(Interface element records)
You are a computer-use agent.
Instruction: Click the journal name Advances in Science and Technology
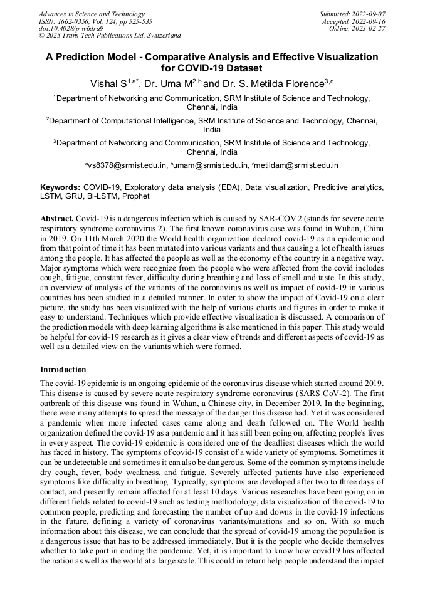[92, 14]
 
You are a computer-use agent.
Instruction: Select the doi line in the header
[71, 28]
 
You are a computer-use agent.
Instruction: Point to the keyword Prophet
[136, 196]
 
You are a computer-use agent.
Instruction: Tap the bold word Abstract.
[57, 217]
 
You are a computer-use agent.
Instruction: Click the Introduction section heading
[63, 370]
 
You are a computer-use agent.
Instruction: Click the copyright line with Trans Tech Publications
[110, 36]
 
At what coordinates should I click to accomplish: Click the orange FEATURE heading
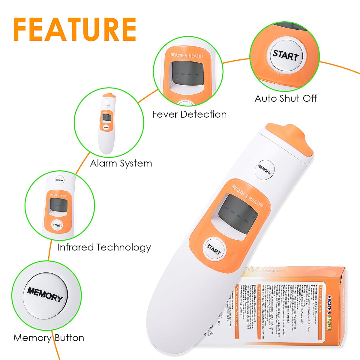click(75, 29)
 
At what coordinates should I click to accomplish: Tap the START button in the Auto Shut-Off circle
click(285, 56)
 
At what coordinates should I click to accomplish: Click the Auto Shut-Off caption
click(286, 98)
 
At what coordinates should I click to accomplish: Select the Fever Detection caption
click(189, 114)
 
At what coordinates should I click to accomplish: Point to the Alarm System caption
click(121, 164)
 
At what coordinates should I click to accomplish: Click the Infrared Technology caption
click(104, 247)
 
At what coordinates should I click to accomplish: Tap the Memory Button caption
click(49, 338)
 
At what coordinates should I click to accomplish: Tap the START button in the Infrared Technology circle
click(57, 225)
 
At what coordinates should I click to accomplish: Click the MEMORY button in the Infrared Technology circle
click(59, 180)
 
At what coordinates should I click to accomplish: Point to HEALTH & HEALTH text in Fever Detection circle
click(187, 56)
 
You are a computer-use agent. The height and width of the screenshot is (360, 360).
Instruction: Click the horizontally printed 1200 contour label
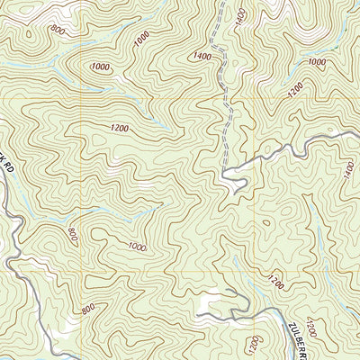[120, 129]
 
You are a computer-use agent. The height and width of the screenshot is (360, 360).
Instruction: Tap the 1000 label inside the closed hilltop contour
[101, 68]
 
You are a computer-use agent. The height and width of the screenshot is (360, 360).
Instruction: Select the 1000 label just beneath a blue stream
[137, 247]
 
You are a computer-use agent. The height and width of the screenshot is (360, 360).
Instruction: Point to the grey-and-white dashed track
[219, 90]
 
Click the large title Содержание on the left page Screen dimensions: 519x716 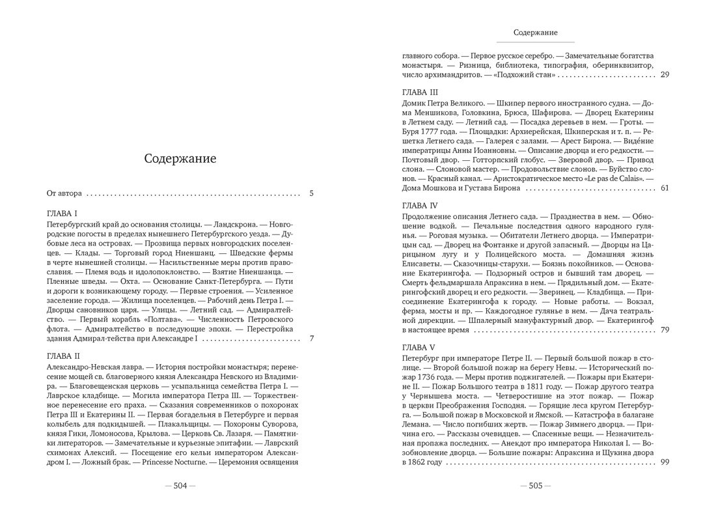coord(180,159)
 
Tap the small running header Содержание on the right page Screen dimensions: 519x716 coord(535,32)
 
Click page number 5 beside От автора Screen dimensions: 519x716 coord(311,193)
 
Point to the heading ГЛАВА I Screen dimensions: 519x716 coord(62,214)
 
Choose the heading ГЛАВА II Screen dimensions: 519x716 coord(64,356)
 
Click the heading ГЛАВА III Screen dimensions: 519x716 coord(420,92)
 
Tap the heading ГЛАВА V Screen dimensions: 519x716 coord(419,347)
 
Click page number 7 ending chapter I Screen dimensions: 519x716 coord(311,339)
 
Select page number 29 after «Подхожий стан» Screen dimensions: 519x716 coord(664,75)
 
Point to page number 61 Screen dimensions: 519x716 coord(664,188)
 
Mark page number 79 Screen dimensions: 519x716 coord(664,330)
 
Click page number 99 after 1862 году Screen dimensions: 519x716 coord(664,462)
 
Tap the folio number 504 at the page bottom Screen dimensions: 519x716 coord(180,485)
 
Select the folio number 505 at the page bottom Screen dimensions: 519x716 coord(535,485)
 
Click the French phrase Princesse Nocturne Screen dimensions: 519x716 coord(174,462)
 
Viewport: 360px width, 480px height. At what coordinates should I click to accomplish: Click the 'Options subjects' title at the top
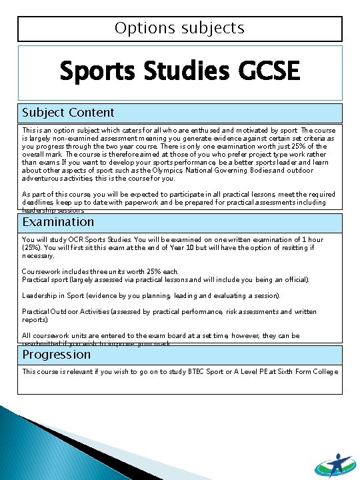click(179, 29)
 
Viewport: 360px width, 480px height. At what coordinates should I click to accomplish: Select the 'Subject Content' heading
click(68, 113)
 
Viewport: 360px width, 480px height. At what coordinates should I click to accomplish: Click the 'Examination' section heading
click(59, 222)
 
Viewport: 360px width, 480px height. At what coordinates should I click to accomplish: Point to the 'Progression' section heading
click(57, 354)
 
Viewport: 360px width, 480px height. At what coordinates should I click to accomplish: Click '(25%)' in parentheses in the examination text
click(31, 247)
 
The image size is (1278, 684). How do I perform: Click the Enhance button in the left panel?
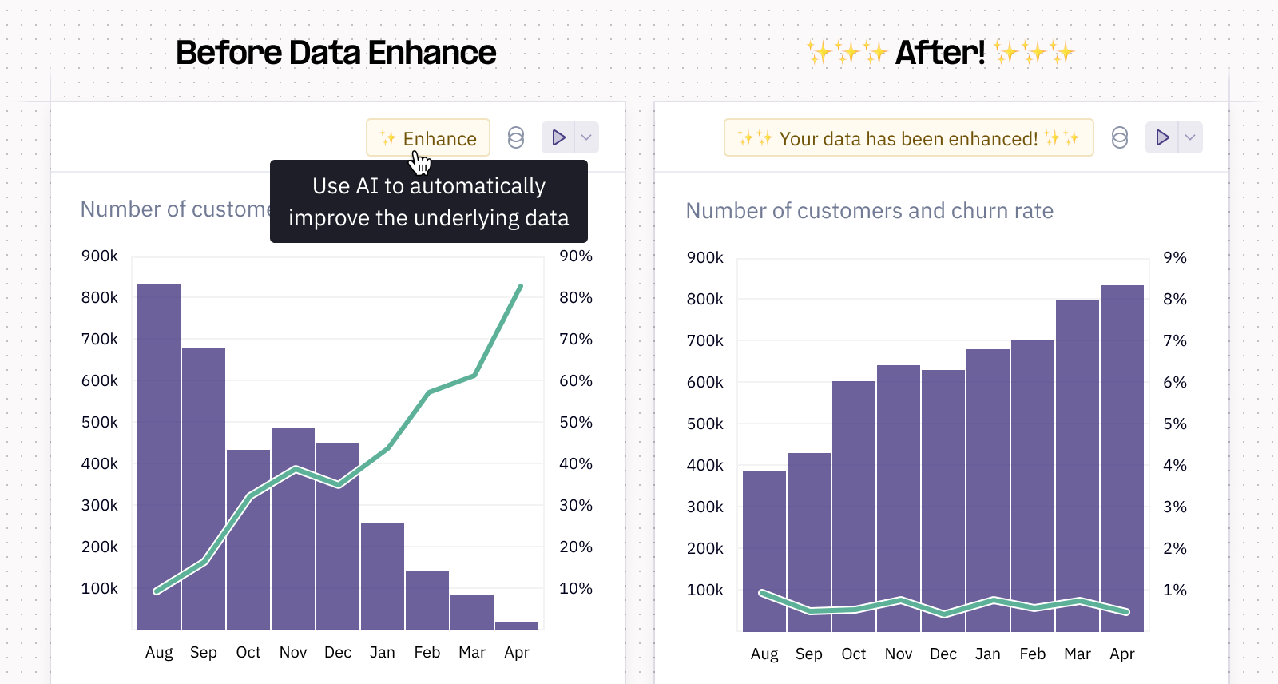(428, 138)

WRITTEN INSTRUCTION: Rewrite the records starting with the line that contains "the 'Subject Content' heading" and going on through the line that contains "click(59, 222)", replacing "heading" with "label" and leaving everything else unchanged.

THE COMPLETED TASK:
Viewport: 360px width, 480px height. At what coordinates should I click to accomplish: Select the 'Subject Content' label
click(68, 113)
 
Viewport: 360px width, 480px height. At what coordinates should I click to accomplish: Click the 'Examination' section label
click(59, 222)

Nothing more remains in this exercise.